* TEXT PASSAGE:
----

[ome-devel] cluster support

Mon Dec 4 19:21:37 GMT 2006

What Chris said is basically right.  In our case we have a couple of  
dozen algorithms that have to run on each image.  For various  
reasons, but mainly for modularity, each of these algorithms is an  
independent "job".  Run these on a screen-full of images, and you  
have several hundred thousand small jobs that would run for a second  
or less each.
Couple that together with a second or more of startup time to get the  
algorithm's run-time up, and it becomes a big problem.

One way out of this is to "box up" the little jobs into a bigger  
job.  For example instead of running a couple dozen algorithms on  
each image, make it more monolithic by combining the algorithms  
together in a more chuncky way.  That way, each "job" is bigger and  
will take several seconds to run so the second or two run-time  
startup is not as big of a penalty.  You lose modularity that way  
though, a lot of flexibility, and potentially execution-time  
efficiency on heterogeneous clusters.  On the other hand, this is  
pretty easy to do.

Take a look at the interface specified in the  
OME::Analysis::Engine::Executor abstract class:
http://openmicroscopy.org/APIdocs/OME/Analysis/Engine/Executor.html
This interface is implemented by  
OME::Analysis::Engine::SimpleWorkerExecutor, which makes job requests  
to worker nodes.  The worker nodes process the request using  the OME/ 
Analysis/Engine/NonblockingSlaveWorkerCGI.pl script.

If you wanted to do something completely different, you would  
probably start with OME::Analysis::Engine::SimpleWorkerExecutor, and  
change the way it communicates with an altered  
NonblockingSlaveWorkerCGI.pl.  The job specification is very simple.   
Just the MEX (module execution ID), the dependence ('G', 'D', 'I',  
'F') and the target ID (the ID of the Dataset, Image or Feature).   
These are all supplied by the Analysis Engine when it calls the  
Executor, and these are all passed on to  
OME::Analysis::Engine::UnthreadedPerlExecutor to do the actual  
execution.

For example, you could make a new derivative of SimpleWorkerExecutor  
that sets up a job request using your cluster management software  
instead of what it does now.  The job request would be picked up  
(immediately or later) by a derivative of  
NonblockingSlaveWorkerCGI.pl running on one of the nodes, which would  
execute the requested job by calling
   my $executor = OME::Analysis::Engine::UnthreadedPerlExecutor->new();
   $executor->executeModule ($mex,$Dependence,$target);
The whole job specification is the three parameters to  
executeModule.  This is what you get when the AE calls your executor,  
and this is what you need to put in the queue.  To execute the job  
(on a node), you take the job specification off the queue and pass  
these three parameters to the blocking executor UnthreadedPerlExecutor.

----

* DATA ROWS:
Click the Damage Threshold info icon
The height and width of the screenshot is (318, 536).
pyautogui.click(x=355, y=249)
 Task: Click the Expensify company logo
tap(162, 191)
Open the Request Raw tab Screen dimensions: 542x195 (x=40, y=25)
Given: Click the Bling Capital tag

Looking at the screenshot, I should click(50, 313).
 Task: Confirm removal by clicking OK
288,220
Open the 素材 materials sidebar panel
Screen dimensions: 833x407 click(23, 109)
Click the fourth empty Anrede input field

----

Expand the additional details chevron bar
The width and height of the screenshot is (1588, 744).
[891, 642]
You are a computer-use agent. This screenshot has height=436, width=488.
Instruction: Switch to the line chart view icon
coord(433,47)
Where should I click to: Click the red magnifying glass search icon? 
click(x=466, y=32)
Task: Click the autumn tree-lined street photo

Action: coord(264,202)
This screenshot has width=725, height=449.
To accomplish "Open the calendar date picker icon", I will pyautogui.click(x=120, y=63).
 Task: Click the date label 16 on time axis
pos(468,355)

----

* EXERCISE REQUIREMENTS:
1. In the cluster support message, which three items make up the job specification passed to executeModule?
2. Repeat the part of the cluster support message starting with "Take a look" and going on through "Analysis/Engine/NonblockingSlaveWorkerCGI.pl script.".

* ANSWERS FOR THE TASKS:
1. The MEX (module execution ID), the dependence, and the target ID.

2.
Take a look at the interface specified in the  
OME::Analysis::Engine::Executor abstract class:
http://openmicroscopy.org/APIdocs/OME/Analysis/Engine/Executor.html
This interface is implemented by  
OME::Analysis::Engine::SimpleWorkerExecutor, which makes job requests  
to worker nodes.  The worker nodes process the request using  the OME/ 
Analysis/Engine/NonblockingSlaveWorkerCGI.pl script.